**Records to process**
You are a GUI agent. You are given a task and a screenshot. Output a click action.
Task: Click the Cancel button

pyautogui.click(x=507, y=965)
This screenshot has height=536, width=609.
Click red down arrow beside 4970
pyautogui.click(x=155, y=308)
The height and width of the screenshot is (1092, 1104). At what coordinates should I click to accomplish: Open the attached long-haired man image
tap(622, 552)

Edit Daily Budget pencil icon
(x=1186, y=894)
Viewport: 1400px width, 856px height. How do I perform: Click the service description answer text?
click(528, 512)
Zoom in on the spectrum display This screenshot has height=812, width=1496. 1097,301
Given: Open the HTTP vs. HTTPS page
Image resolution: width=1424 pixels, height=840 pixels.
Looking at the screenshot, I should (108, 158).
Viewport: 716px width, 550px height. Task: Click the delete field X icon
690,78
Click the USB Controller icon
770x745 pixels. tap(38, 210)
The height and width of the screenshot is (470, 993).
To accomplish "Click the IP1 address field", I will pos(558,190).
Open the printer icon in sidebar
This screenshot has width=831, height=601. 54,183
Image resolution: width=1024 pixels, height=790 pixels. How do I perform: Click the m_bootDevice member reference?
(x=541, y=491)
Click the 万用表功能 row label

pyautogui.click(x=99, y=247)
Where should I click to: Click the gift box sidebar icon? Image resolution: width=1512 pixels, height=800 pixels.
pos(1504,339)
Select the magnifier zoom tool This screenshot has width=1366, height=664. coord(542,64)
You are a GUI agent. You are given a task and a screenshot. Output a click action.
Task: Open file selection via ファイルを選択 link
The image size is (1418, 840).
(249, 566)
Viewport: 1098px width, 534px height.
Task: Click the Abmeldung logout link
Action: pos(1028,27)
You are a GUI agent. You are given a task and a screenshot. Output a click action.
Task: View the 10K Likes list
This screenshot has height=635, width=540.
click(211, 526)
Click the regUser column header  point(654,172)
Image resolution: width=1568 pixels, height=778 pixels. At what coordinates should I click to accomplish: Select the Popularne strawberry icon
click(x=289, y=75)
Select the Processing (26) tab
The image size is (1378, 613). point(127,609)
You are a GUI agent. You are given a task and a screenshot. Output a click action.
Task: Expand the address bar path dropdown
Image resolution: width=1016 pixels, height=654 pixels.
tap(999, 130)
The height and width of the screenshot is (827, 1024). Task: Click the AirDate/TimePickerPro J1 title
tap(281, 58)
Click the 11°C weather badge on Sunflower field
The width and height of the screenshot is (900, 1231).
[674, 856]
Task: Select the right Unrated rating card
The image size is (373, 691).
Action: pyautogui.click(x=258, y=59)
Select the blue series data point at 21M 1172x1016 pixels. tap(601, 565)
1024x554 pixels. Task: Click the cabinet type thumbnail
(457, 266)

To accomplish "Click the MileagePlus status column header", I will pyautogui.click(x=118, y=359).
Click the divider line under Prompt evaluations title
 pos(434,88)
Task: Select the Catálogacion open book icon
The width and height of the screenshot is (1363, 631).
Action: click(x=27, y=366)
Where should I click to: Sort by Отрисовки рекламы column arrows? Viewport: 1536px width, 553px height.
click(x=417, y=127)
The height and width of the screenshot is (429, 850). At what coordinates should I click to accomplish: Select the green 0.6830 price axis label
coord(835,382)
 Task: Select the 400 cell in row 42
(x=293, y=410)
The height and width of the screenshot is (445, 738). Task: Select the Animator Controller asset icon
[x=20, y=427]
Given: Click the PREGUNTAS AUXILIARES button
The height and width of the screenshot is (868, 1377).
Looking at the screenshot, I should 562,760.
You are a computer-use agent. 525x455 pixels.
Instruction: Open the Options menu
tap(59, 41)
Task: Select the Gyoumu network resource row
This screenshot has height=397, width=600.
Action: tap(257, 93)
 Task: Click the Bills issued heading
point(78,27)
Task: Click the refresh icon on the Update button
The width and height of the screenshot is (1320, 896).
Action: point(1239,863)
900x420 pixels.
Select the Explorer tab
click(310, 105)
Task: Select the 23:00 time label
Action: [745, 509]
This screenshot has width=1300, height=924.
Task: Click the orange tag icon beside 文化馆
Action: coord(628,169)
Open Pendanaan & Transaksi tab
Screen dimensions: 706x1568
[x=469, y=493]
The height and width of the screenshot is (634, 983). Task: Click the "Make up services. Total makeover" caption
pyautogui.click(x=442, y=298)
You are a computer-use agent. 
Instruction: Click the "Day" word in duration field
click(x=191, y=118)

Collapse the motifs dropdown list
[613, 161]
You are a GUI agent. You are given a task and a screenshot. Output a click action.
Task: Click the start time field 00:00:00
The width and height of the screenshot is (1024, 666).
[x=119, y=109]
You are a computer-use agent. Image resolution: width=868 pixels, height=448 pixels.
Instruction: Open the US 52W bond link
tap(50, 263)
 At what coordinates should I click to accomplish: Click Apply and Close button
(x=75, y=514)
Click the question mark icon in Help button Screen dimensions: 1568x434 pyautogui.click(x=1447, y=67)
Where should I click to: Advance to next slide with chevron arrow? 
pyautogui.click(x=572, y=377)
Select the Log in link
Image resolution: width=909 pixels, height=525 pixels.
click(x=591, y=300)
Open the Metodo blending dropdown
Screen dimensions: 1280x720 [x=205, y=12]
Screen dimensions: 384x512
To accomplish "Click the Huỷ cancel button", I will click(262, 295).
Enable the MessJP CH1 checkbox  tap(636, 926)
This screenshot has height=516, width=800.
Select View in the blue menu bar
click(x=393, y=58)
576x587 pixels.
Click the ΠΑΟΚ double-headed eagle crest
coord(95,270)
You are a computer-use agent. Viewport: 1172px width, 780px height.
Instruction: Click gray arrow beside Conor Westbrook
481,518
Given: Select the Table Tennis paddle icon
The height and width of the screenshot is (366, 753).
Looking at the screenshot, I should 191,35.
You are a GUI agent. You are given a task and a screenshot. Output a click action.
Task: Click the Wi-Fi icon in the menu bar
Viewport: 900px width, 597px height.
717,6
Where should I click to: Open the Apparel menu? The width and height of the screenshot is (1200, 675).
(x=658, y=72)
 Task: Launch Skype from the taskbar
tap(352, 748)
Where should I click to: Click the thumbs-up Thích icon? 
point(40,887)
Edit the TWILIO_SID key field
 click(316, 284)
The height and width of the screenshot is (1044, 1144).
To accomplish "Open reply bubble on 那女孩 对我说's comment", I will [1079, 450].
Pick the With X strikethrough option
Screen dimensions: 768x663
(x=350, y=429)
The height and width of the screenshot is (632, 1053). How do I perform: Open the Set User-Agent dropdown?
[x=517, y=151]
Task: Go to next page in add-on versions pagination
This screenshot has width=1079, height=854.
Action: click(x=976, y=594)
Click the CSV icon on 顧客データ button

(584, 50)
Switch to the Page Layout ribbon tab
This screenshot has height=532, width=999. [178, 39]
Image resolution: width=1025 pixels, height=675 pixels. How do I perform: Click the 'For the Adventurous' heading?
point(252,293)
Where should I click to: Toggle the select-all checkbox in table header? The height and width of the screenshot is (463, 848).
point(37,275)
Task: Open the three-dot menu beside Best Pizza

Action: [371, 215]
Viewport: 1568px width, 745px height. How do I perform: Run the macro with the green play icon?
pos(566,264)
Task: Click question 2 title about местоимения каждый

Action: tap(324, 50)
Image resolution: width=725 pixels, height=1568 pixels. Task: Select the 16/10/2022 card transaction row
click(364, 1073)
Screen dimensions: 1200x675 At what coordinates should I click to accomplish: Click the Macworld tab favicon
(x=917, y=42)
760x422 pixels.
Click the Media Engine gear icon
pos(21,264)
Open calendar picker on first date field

**Task instructions**
In the listing above, find each line with the word "address" and return it.

**Answer box**
To accomplish "Click the IP1 address field", I will pos(558,190).
Task: Expand the address bar path dropdown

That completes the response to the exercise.